Alejandra Thomas, a New York City-based software engineer and technology content creator, said she runs tests on every new model released to see what’s great about each.

“I try not to use the most expensive or advanced model just because it’s available. For simple tasks, I always use a lighter model or don’t use it at all,” Thomas said.

Ed Stevens, CEO of AI sales company Scoot, said he likes to “pick a horse and ride it.” His engineers develop a model, try it out for a few months, and then decide whether it’s satisfactory. If there’s a shiny new model, or if they think they can do the same thing for less, they’ll change horses, Stevens says.

The idea of squeezing the juice out of each token embodies the idea of scarcity, said behavioral economist and Duke University professor Dan Ariely.

Ariely said the token budget is reminiscent of cell phones back in the day, when talk time was limited. He said people will try to maximize their call time at the end of the month, even if it means calling someone they don’t really want to.

“Tokens create a model of scarcity where people can’t use them as much as they want. It creates a usage goal and a mentality that if people don’t reach their goals, it’s wasted,” he said. He added that users switch to other companies’ models to save cash when they reach their token limit, as they don’t want to pay extra fees for each use beyond the limit.

There’s a tool for that

Maximizing your AI model may sound like a hassle, but luckily you don’t have to make these switching decisions yourself.

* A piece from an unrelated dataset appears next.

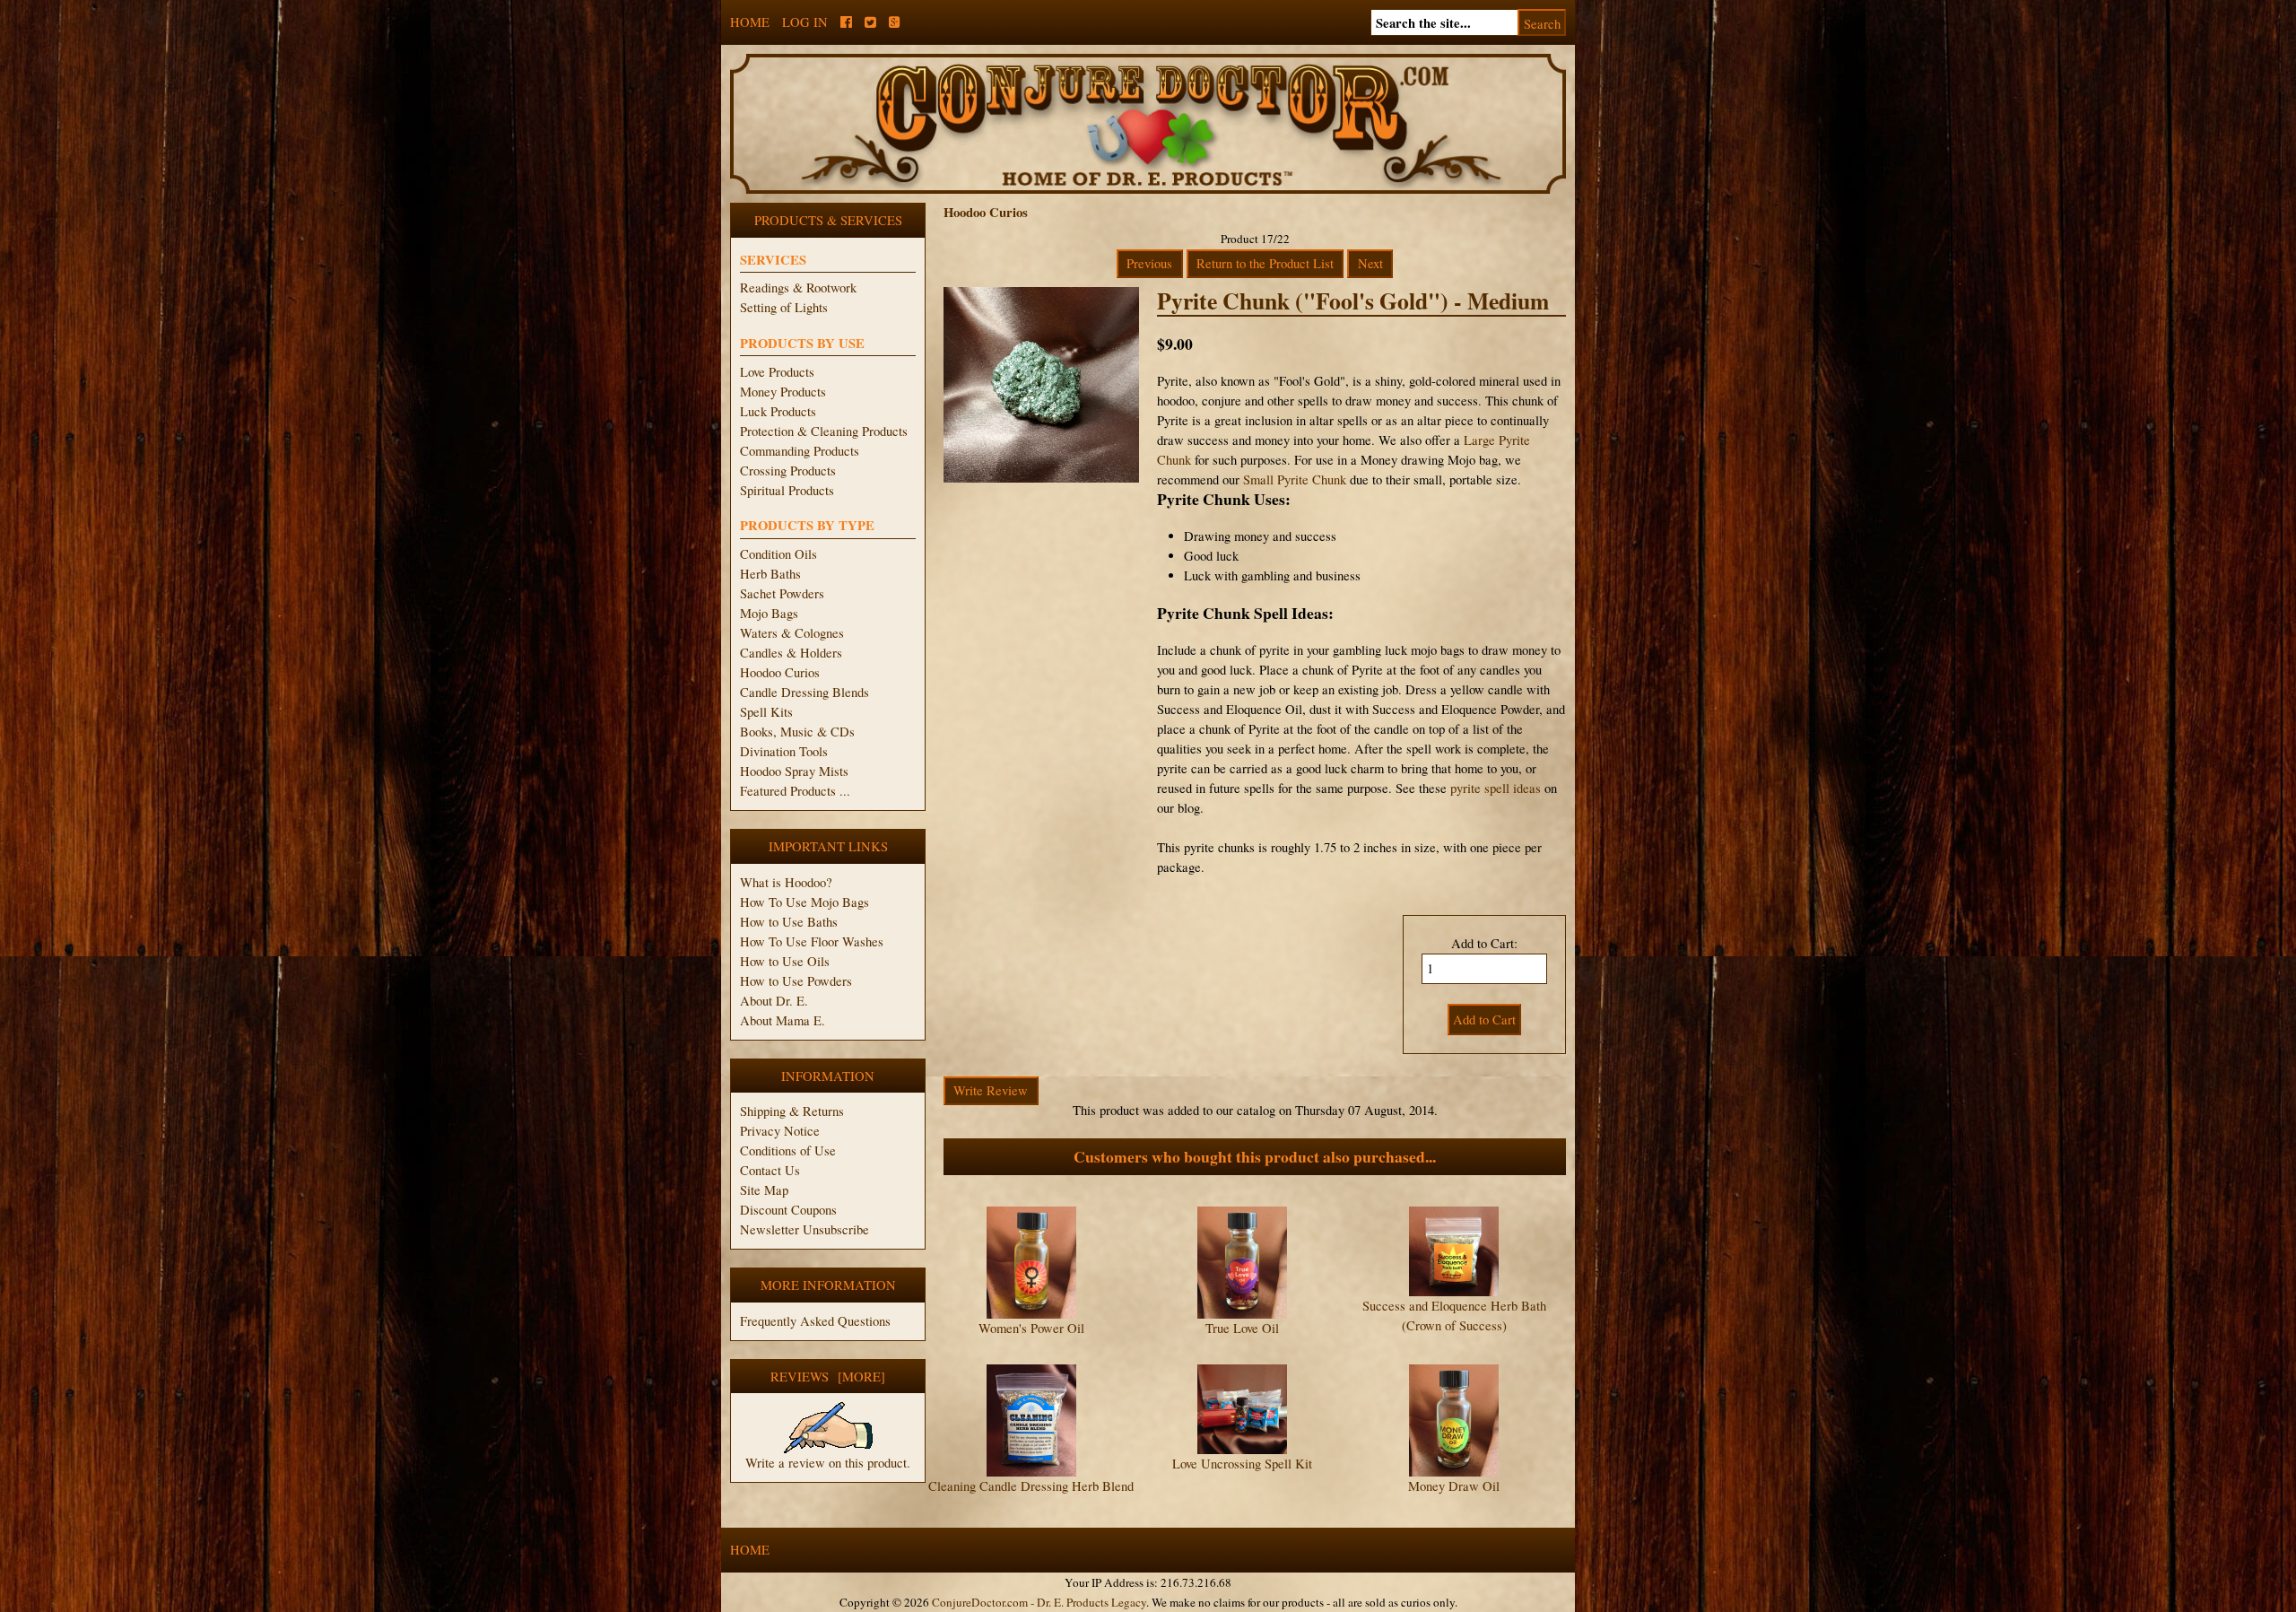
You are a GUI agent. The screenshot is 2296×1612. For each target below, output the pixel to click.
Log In (805, 21)
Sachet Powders (782, 593)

Model routing startups are all the rage. These companies offer software that directs tasks to specific models (sometimes including open source) based on complexity. These are venture hits, and cash is raining down on startups like OpenRouter.

David Gilmore runs one of these companies, Leyline. His tools intercept requests and determine whether they can be moved to a cheaper, often open-source model. He says many of his company’s clients fall prey to “FOMO moments.” Then you get an API bill and realize you need to scale back.

The number of companies using routing platforms is slowly increasing, Lamp’s chief economist Ara Karazian told Business Insider. Last year, Kharazian found that about 1% of companies were using model routers. This year it is 5%.

San Francisco-based investment firm BlockSpaceForce uses OpenRouter, Fireworks, and Together AI. Spencer Yang, the firm’s managing partner, also suggested considering cheaper models first to see if your job requires a more expensive model.

“In fact, the models themselves are getting very good at assessing their own complexity,” Yang says.

Some companies continue to use the latest and most expensive models by default. Maconi, co-founder of Hecura, blamed it on laziness.

“People don’t want the hard work of figuring out which models are better at which features,” he said. “They just want to ride on the hype.”